AOS-CX 10.13 Quality of Service Guide | (832x, 9300, 10000 Switch Series) 17
Egress queue shaping applies to dwrr queue for platforms in this guide.
Egress queue shaping can be configured on an Ethernet port or on a link aggregation group (LAG). To
configure egress queue shaping, define a schedule profile with the strict priority algorithm assigned to
each queue.
Egress port shaping
Egress port shaping limits the amount of aggregate traffic transmitted through a port. To be effective,
the egress port-shaping rate must be less than the port's line rate. By default, the egress port-shaping
rate is the same as the line-rate of the port. Buffers associated with each port store excess traffic. When
both egress port-shaping and egress queue-shaping are configured on the same interface, the switch
respects the minimum of both configurations.
Active Queue Management
Explicit Congestion Notification (ECN)
Explicit Congestion Notification (ECN) provides a mechanism for two end-points to exchange end-to-end
notification of network congestion.
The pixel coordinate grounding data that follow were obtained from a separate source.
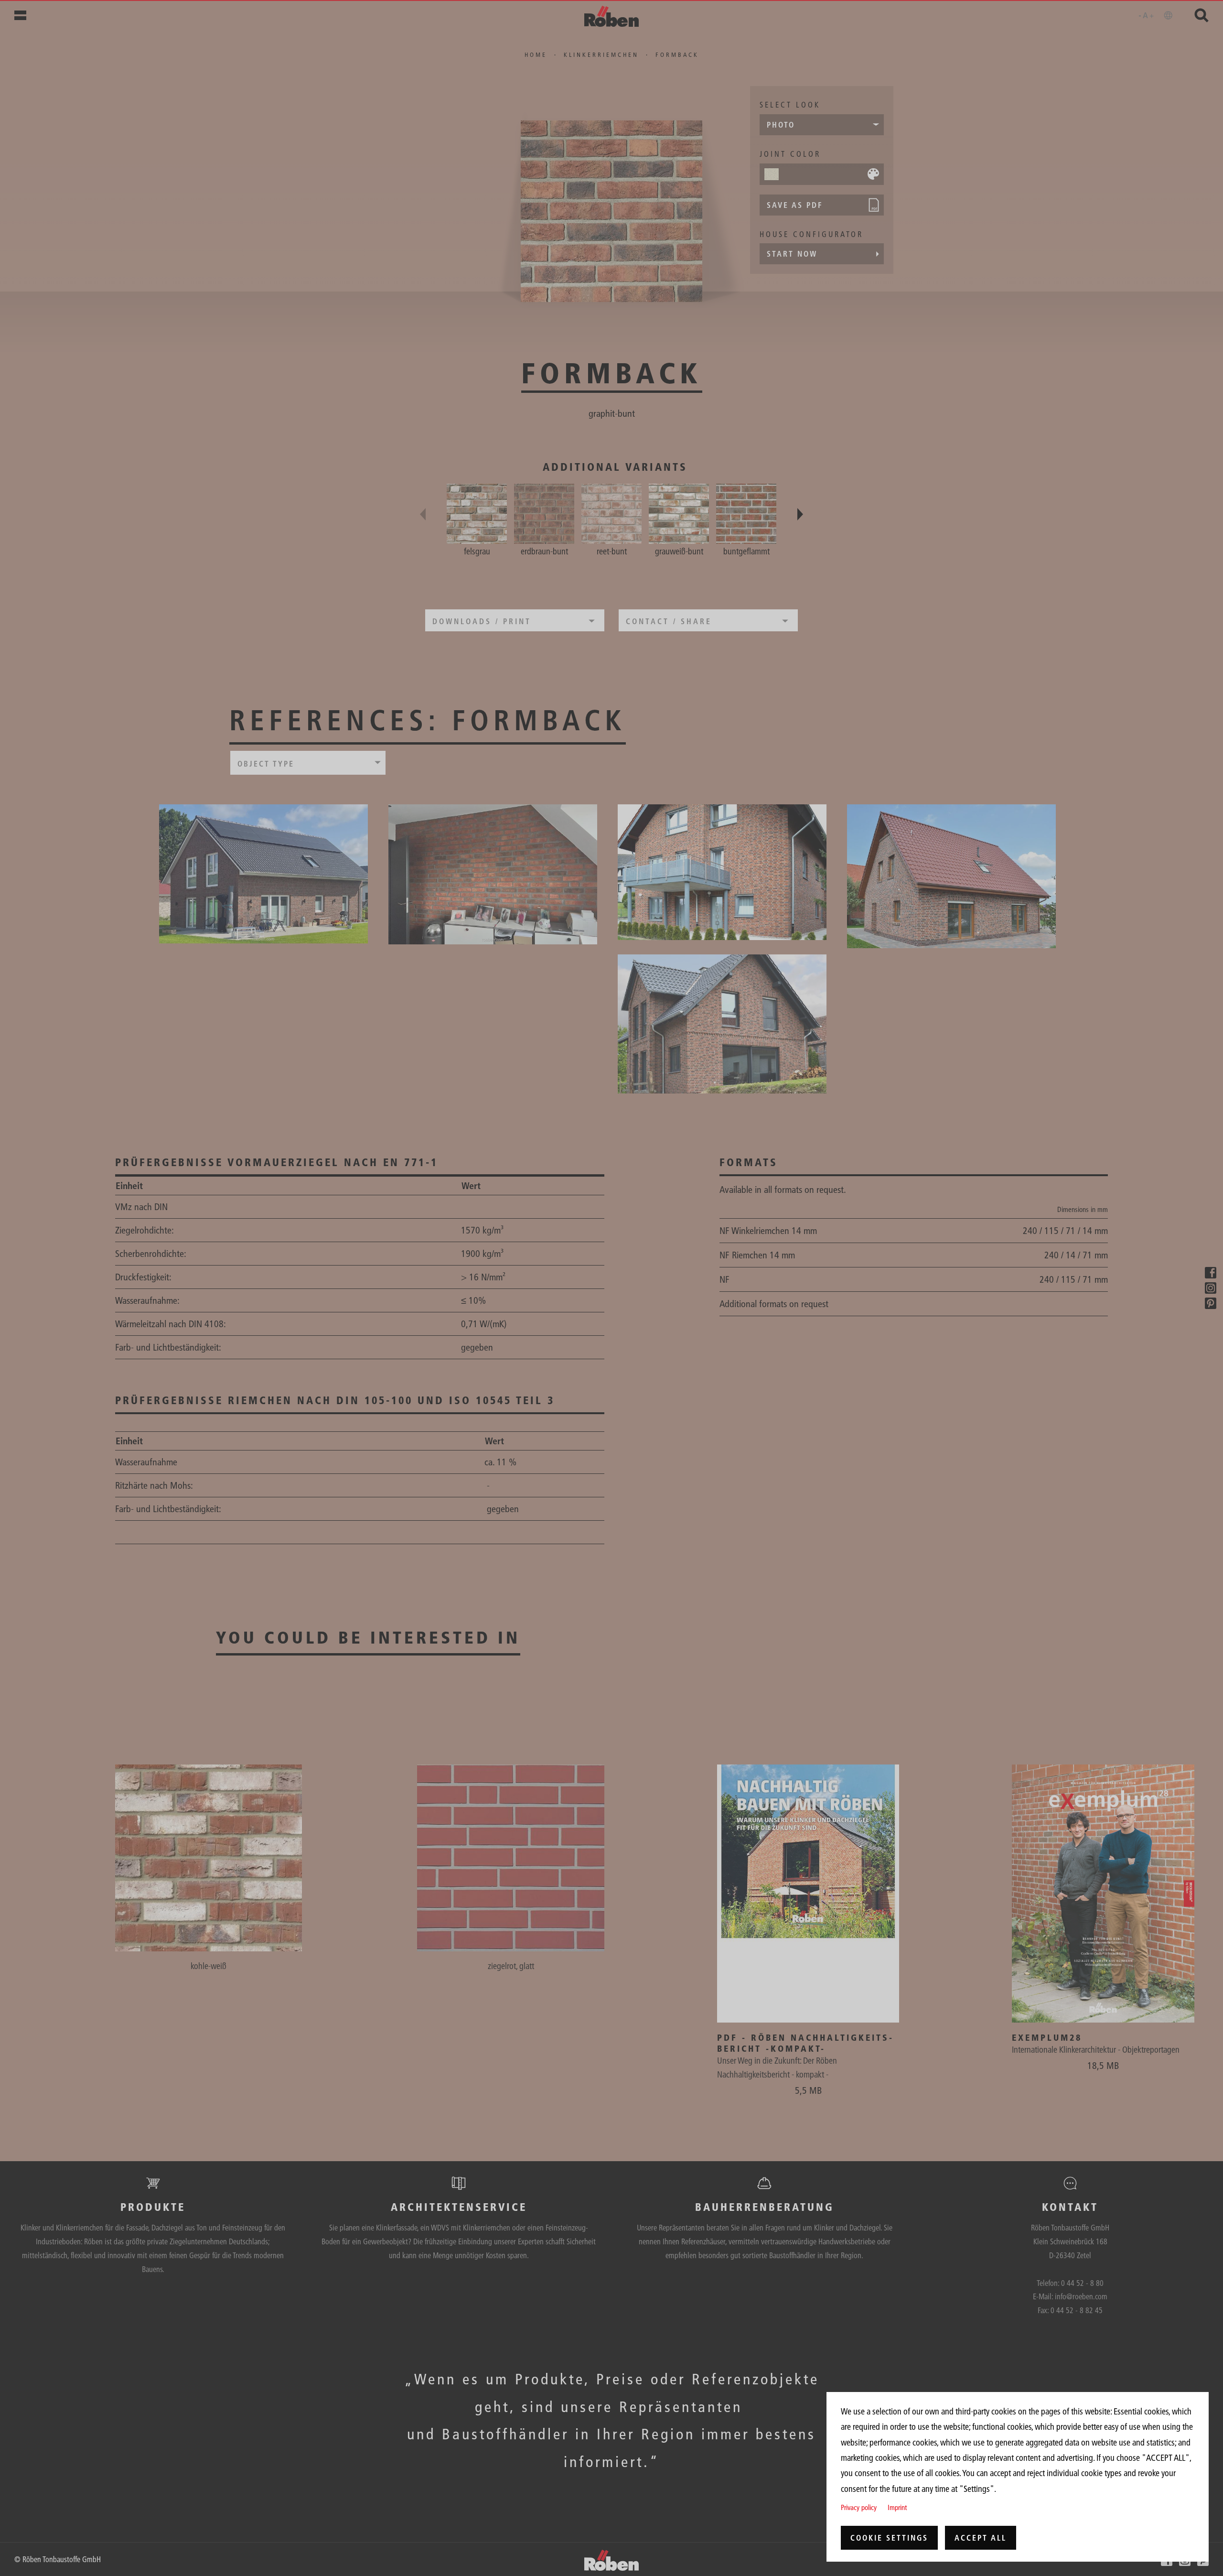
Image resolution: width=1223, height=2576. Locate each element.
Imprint (897, 2507)
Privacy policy (859, 2507)
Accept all (981, 2538)
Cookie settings (889, 2538)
ECN uses a 2-bit field in the IP header to indicate that the traffic load
on network equipment in the path between an ECN-capable sender and receiver is causing packets to
be buffered, as defined by IETF RFC 3168 (https://tools.ietf.org/html/rfc3168).
Weighted Random Early Detection (WRED)
WRED operates by random early-dropping packets, which can be helpful in signaling data path
congestion to certain protocols. Protocols that respond to these drops slow their transmit rate in an
effort to reduce network congestion. WRED drops are randomized in order to avoid potential
synchronization between multiple streams using the same link. If drops occurred on all streams at the
same time, multiple senders might respond by reducing their transmit rates and then increasing. Such
synchronized behavior causes link utilization to fluctuate between high and low, wasting bandwidth.
Random dropping ensures that only some streams detect drops, and that they detect them at different
times. This results in better link utilization, as some senders continue to transmit at a higher rate while
others reduce and ramp up again.
Threshold profiles
Threshold profiles configure individual queue utilization thresholds as triggers for taking action (i.e.,
ECN marking or WRED dropping) on a packet. A threshold profile is applied per-port and defines the
thresholds and actions for each queue. Omitting configuration for a queue in a threshold profile means
that queue will not be configured with a threshold value or action.
In an environment where responsive transport protocols are in use and congestion management
features are required to reduce latency, ECN can be configured on queues carrying delay-sensitive
traffic. The result is that queue utilization is actively managed, resulting in ECT packets being CE marked
when queue utilization reaches or exceeds a configured threshold.
Terms
Class
For networking, a set of packets sharing a common characteristic. For example, all IPv4 packets.